Write tests that are isolated: their outcomes should reflect only the behavior of the subject being tested

That is, each test should act independently of all other tests. For unit testing, this means that each test case should test only one functionality. No unit test should depend on state, such as files written by other tests. That is why a unit test that, say, causes the class under test to access the filesystem or a database server is not a good unit test.

Measure Coverage to Determine Whether There Are Enough Tests

How many unit tests are needed? One way to assess whether you have written enough unit tests is to measure coverage of your unit tests. Coverage, or more precisely, line coverage, is the percentage of lines of code in your codebase that actually get executed when all unit tests are executed. As a rule of thumb, you should aim for at least 80% line coverage with a sufficient number of tests—that is, as many lines of test code as production code.

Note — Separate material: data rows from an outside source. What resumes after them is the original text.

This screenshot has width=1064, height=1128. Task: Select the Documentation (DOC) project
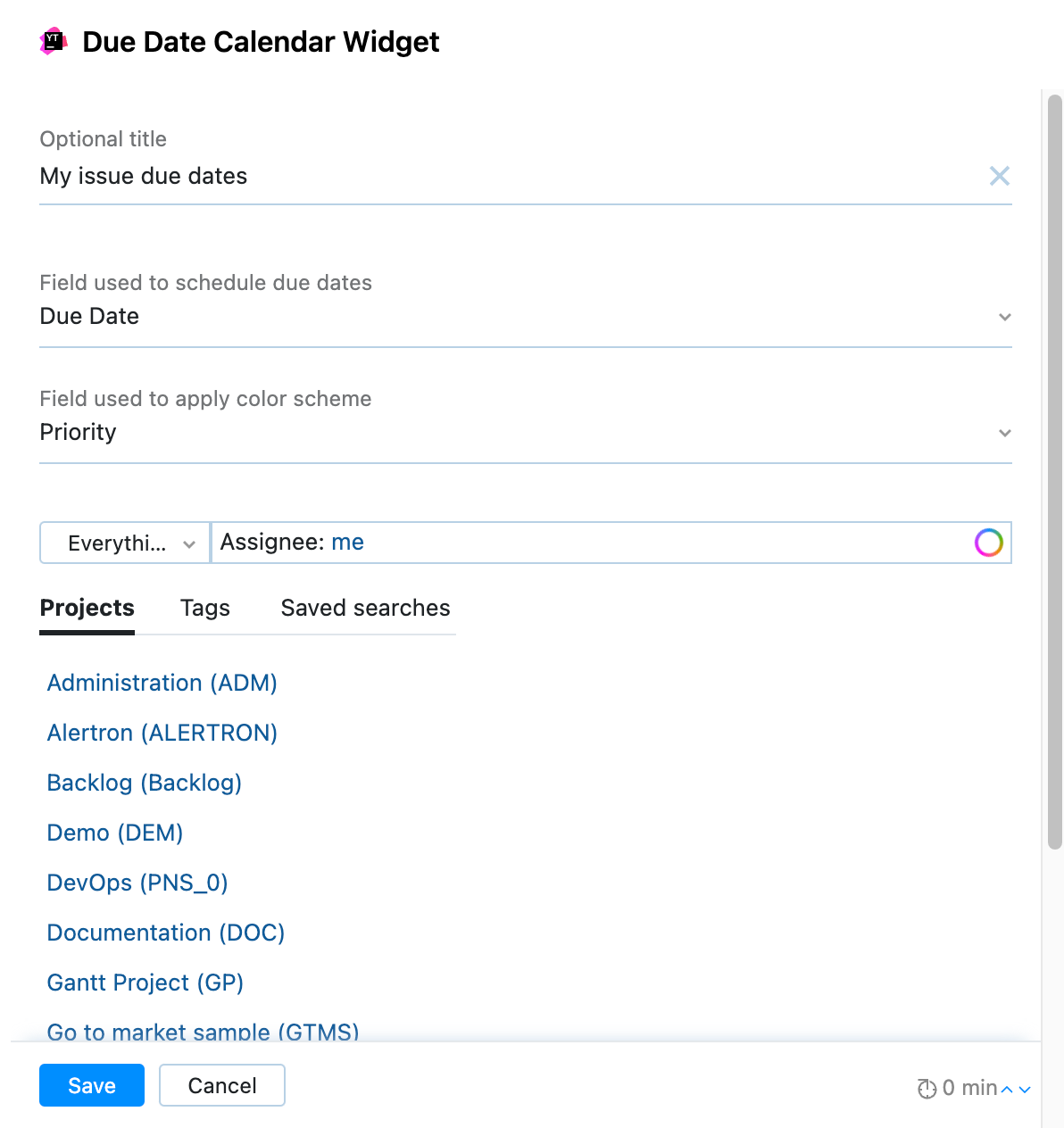(x=165, y=933)
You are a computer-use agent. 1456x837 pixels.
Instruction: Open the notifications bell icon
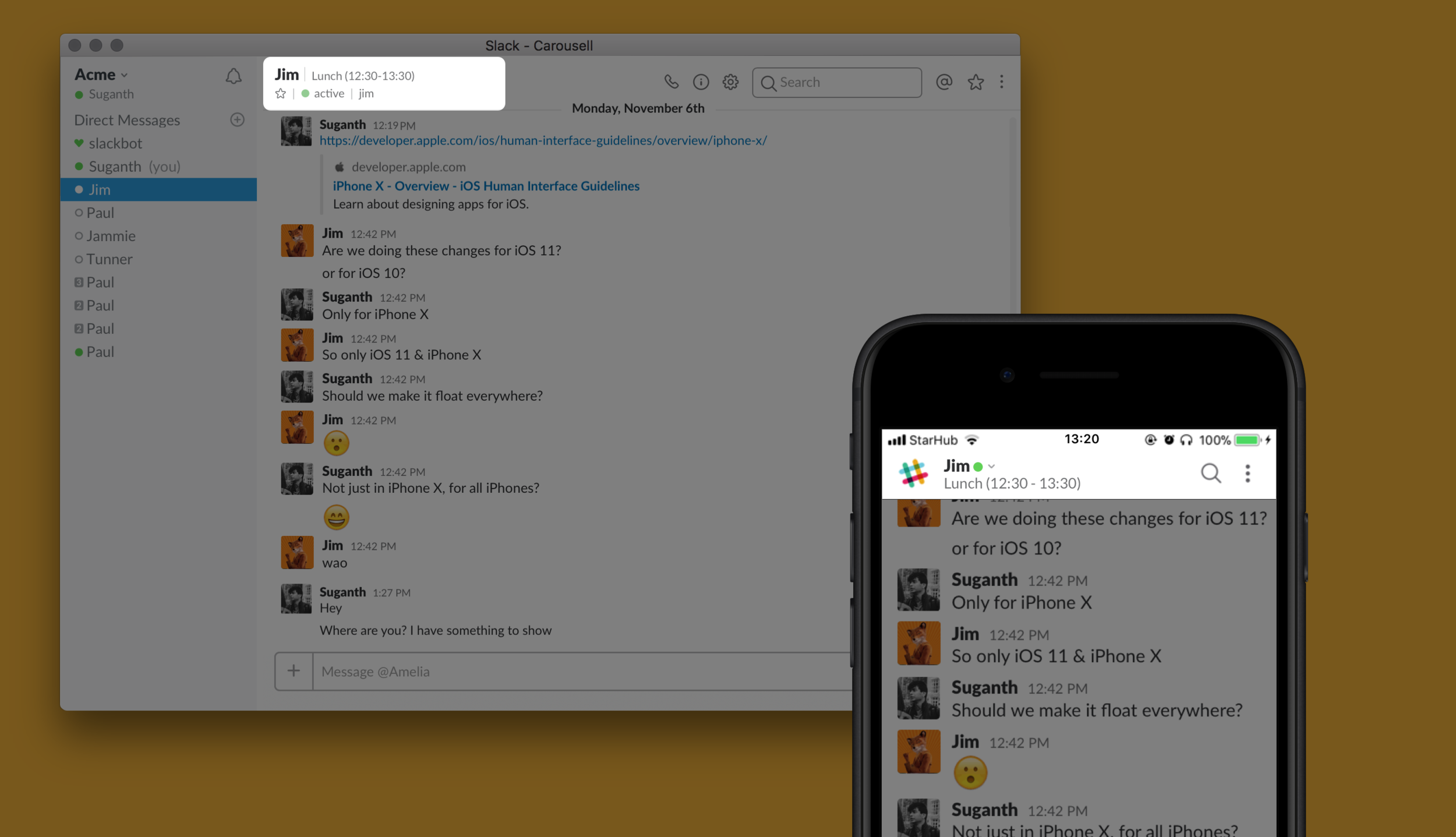[x=234, y=76]
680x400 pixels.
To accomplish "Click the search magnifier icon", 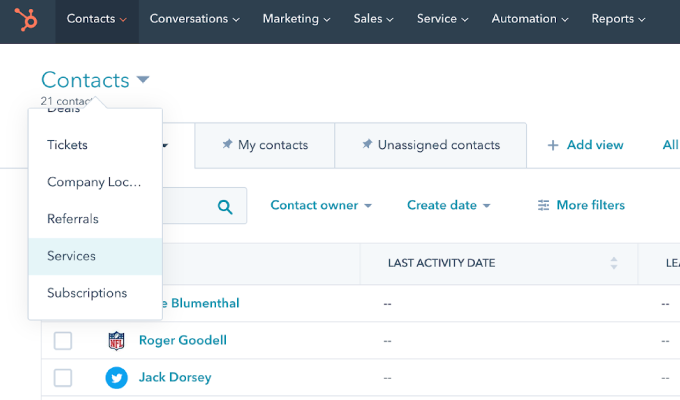I will [x=226, y=207].
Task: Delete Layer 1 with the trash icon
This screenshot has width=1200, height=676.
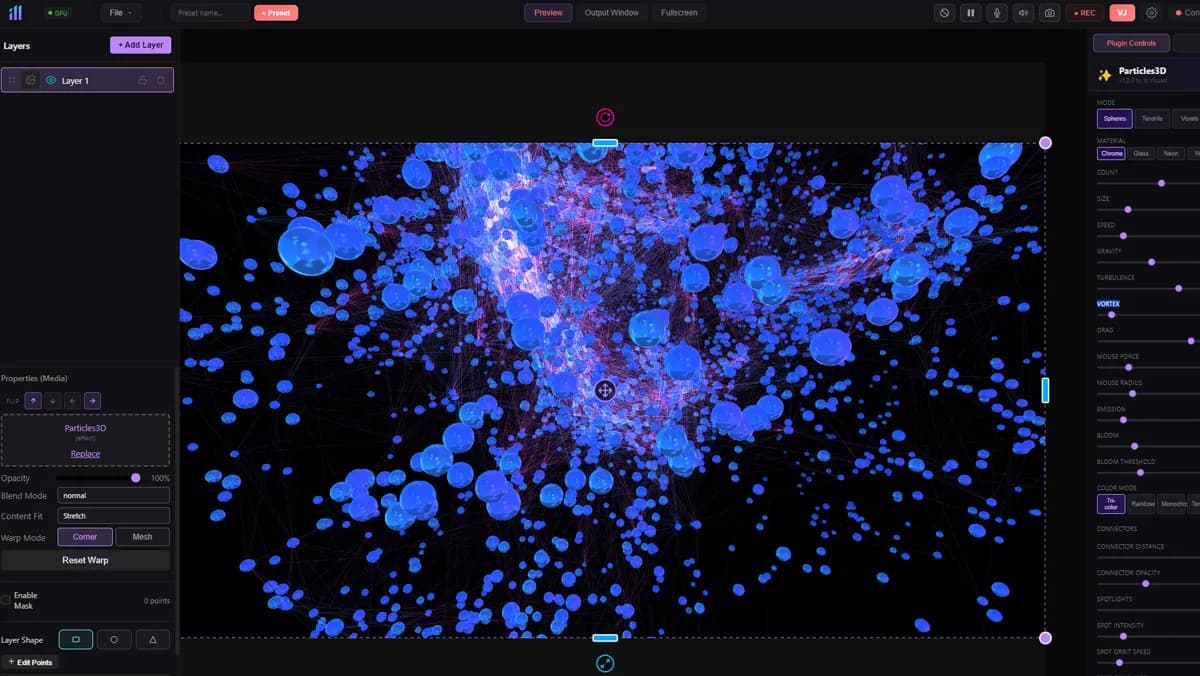Action: click(160, 81)
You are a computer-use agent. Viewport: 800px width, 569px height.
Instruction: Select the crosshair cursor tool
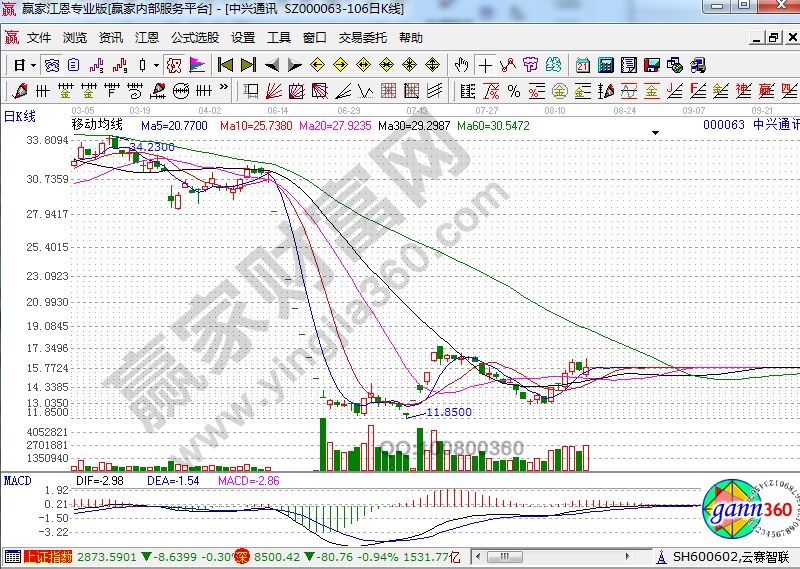pyautogui.click(x=486, y=65)
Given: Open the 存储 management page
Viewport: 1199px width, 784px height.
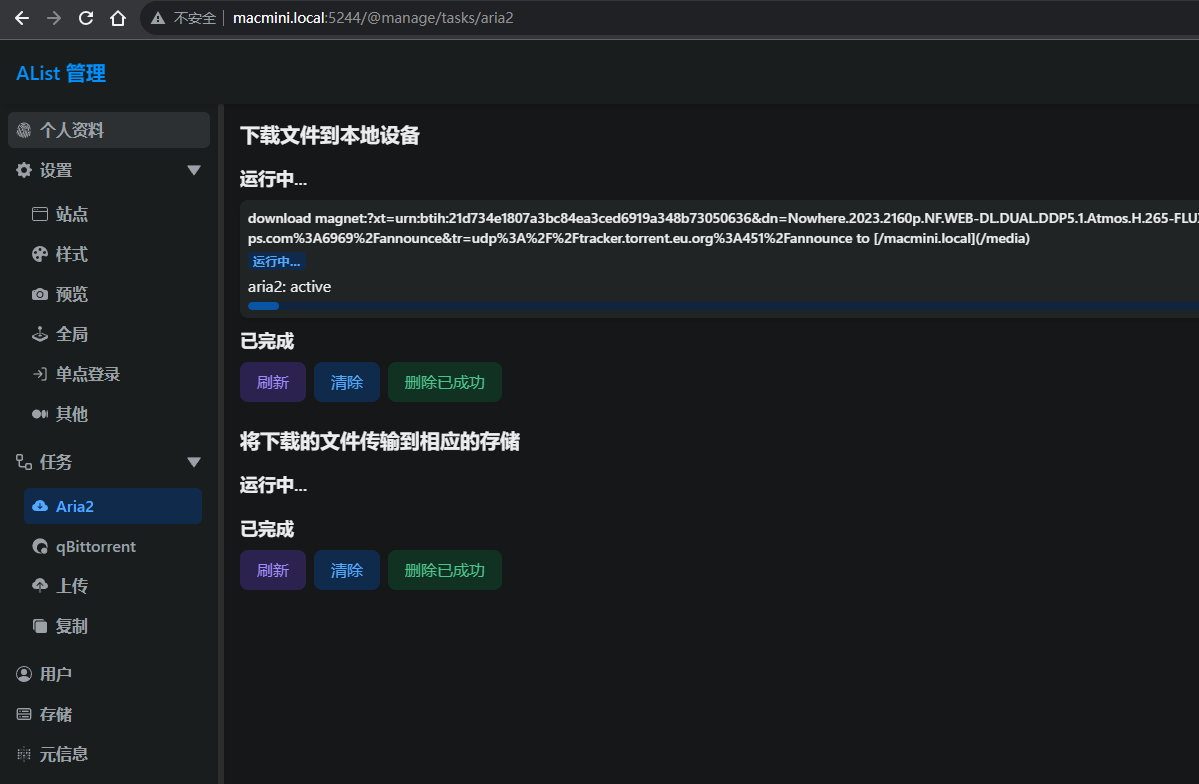Looking at the screenshot, I should 56,714.
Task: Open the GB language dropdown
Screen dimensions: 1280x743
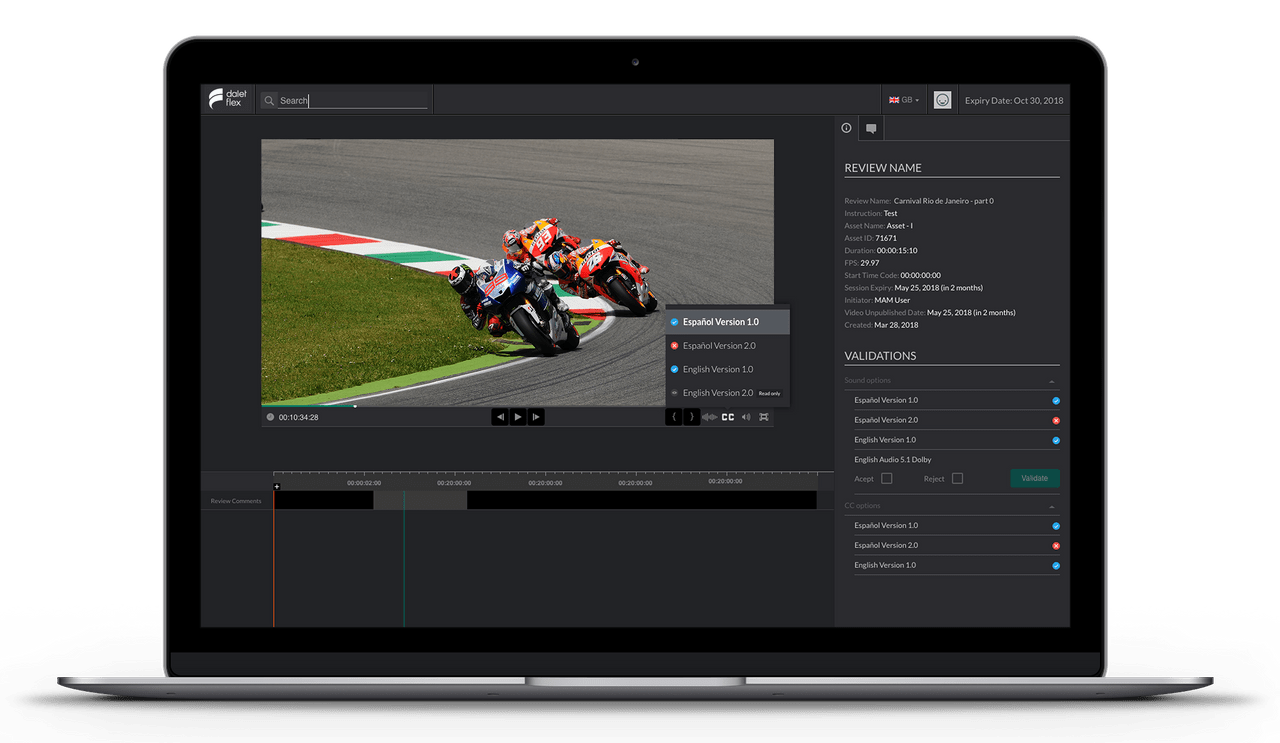Action: (903, 100)
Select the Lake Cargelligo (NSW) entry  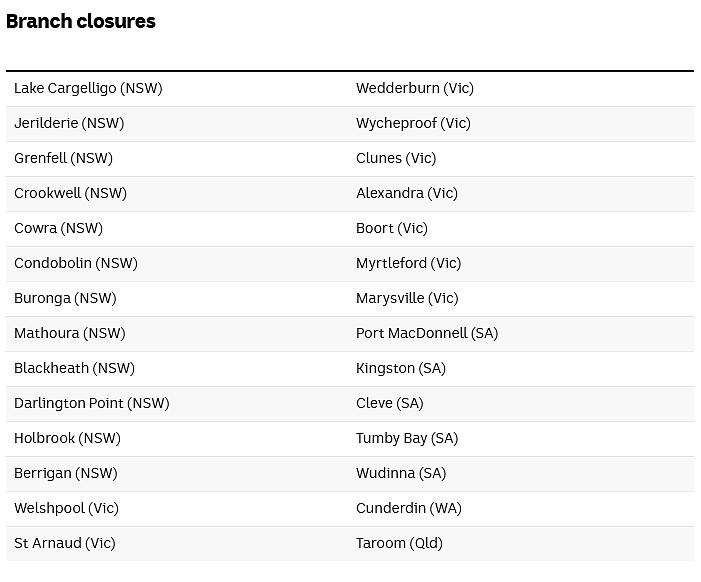tap(88, 88)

Why 80% coverage (and not 100%)? Any codebase contains fragments of trivial code that technically can be tested, but are so trivial that testing them makes little sense. Take the following typical Java getter method:

public String getName() {
    return this.name;
}

A minimum of 80% coverage alone is not enough to ensure high-quality unit tests. It is possible to get high coverage by testing just a few high-level methods and not mocking out lower-level methods. That is why we advise a 1-to-1 ratio of production code versus test code.

You can measure coverage using a code coverage tool. Well-known examples are the Maven/Gradle plugin Jacoco, and the Eclipse plugin EclEmma.

Examples:

EclEmma coverage report

Line/Branch covarage

Common Objections to Automating Tests

This section discusses typical objections and limitations regarding automation. They deal with the reasons and considerations to invest in test automation.

Objection: We Still Need Manual Testing

“Why should we invest in automated tests at all if we still need manual testing?”

The answer to this question is simply because test automation frees up time to manually test those things that cannot be automated.

Consider the downsides of the alternative to automated tests. Manual testing has clear limitations. It is slow, expensive, and hard to repeat in a consistent manner. In fact, technical verification of the system needs to take place anyway, since you cannot manually test code that does not work. Because manual tests are not easily repeatable, even with small code changes a full retest may be needed to be sure that the system works as intended.

Objection: I Am Not Allowed to Write Unit Tests

“I am not allowed to write unit tests because they lower productivity according to my manager.”

Writing unit tests during development actually improves productivity. It improves system code by shifting the focus from “what code should do” toward “what it should not do.” If you never take into account how the code may fail, you cannot be sure whether your code is resilient to unexpected situations.

The disadvantages of not having unit tests are mainly in uncertainty and rework. Every time a piece of code is changed, it requires painstaking review to verify whether the code does what it is supposed to do.

Objection: Why Should We Invest in Unit Tests When the Current Coverage Is Low?

“The current unit test coverage of my system is very low. Why should I invest time now in writing unit tests?”

We have elaborated on the reasons why unit tests are useful and help you develop code that works predictably. However, when a very large system has little to no unit test code, this may be a burden. After all, it would be a significant investment to start writing unit tests from scratch for an existing system because you would need to analyze all units again. Therefore, you should make a significant investment in unit tests only if the added certainty is worth the effort. This especially applies to critical, central functionality and when there is reason to believe that units are behaving in an unintended manner. Otherwise, add unit tests incrementally each time you change existing code or add new code.